Viruses that were only recently too small to get a good picture of have now been caught in the dead center of a microscope. Detailed pictures of these bugs will allow scientists to become better equipped to wage the war against viral diseases.

Using custom coding and a novel method for freezing samples, Wen Jiang, who recently joined Purdue University’s Department of Biological Sciences, developed a procedure to process images so refined they can get a high-resolution, 3D image of internal structures of viruses as small as 9.5 angstroms—less than a billionth of a meter—across. One example is the knob-like tail of the Epsilon 15 virus, a bacteriophage (or phage) that attacks the salmonella bacterium commonly found in uncooked meat and eggs.
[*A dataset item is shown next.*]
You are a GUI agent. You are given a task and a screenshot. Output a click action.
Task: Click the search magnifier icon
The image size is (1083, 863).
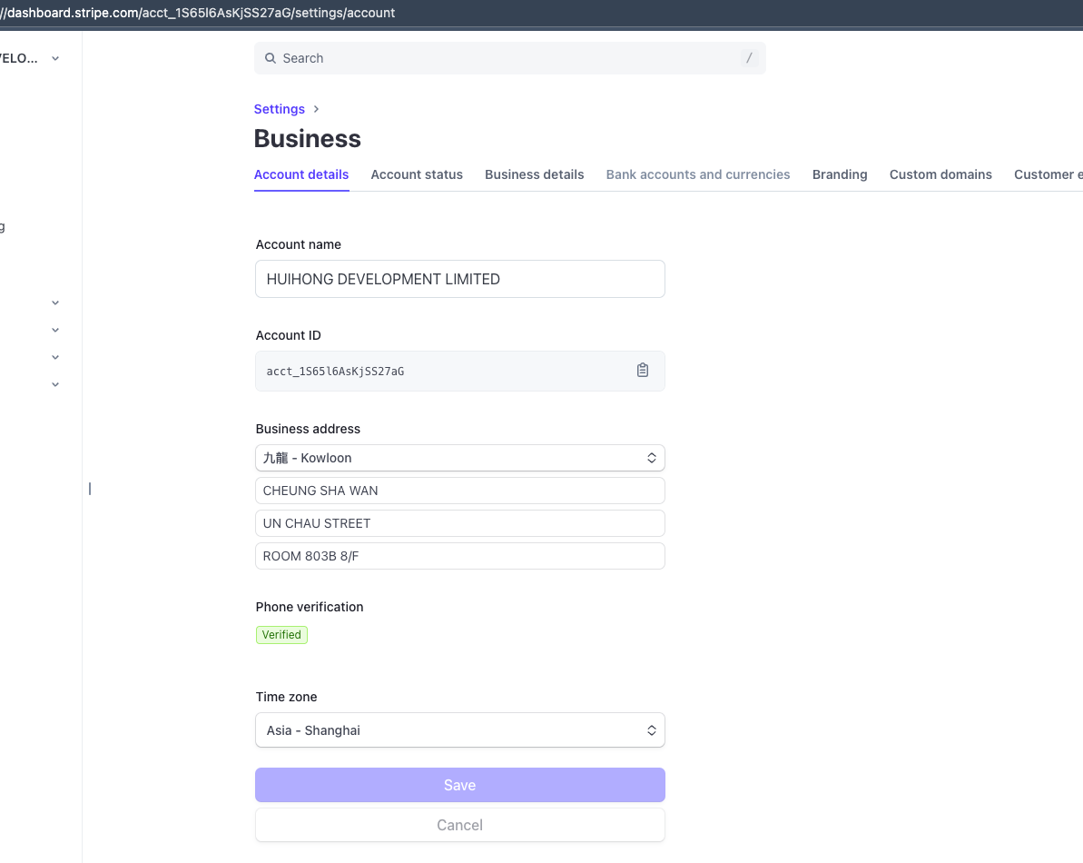tap(271, 58)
“This technique allowed us to see the whole virus instead of just parts of the virus,” said Jiang. “From a technical point of view, this will open the door to studying many other viruses.”

Samples are first flash frozen in a liquid to avoid crystallization and to preserve the virus in perfect living condition. Then over 15,000 2D images are taken of the sample, all standard procedure when trying to examine a virus only 700 angstroms wide. The real breakthrough is Jiang’s new image processing algorithm, which can interpret the 2D images into a full 3D reconstruction of the virus.

Some of the pictures were so detailed that they showed the virus’ coiled up DNA poised to attack a bacterium, researchers say.

Phages, like the Epsilon 15, are viruses that attack bacteria responsible for a number of human diseases. For every bacterium, nature offers several phages that can neutralize it. As bacteria continue to develop immunities to our antibiotics, phages could prove to be a better weapon in the fight against diseases.

“Imagine you have a bacteria infection and you treat it with these phages; these would exclusively attack bacteria rather than human cells,” said Juan Phang, a graduate student at Baylor College of Medicine, Jiang’s previous employer, who assisted on the project.

In order for the viral treatment to be a reality, scientists will first need to better understand how phages work. This is why Jiang’s cryo-electron microscope is so useful.

“Down the line we will be able to visualize the infection process itself, and we’d like to learn something about what’s happening at the cell surface when the phage docks, cause those might be sites that can be targeted for drugs,” said Peter Weigele, a researcher at MIT who aided Jiang in the research.

Researchers may also be able to use the cryo-electron microscope to study viruses themselves—such as the herpes simplex virus— to further understand how they infect humans.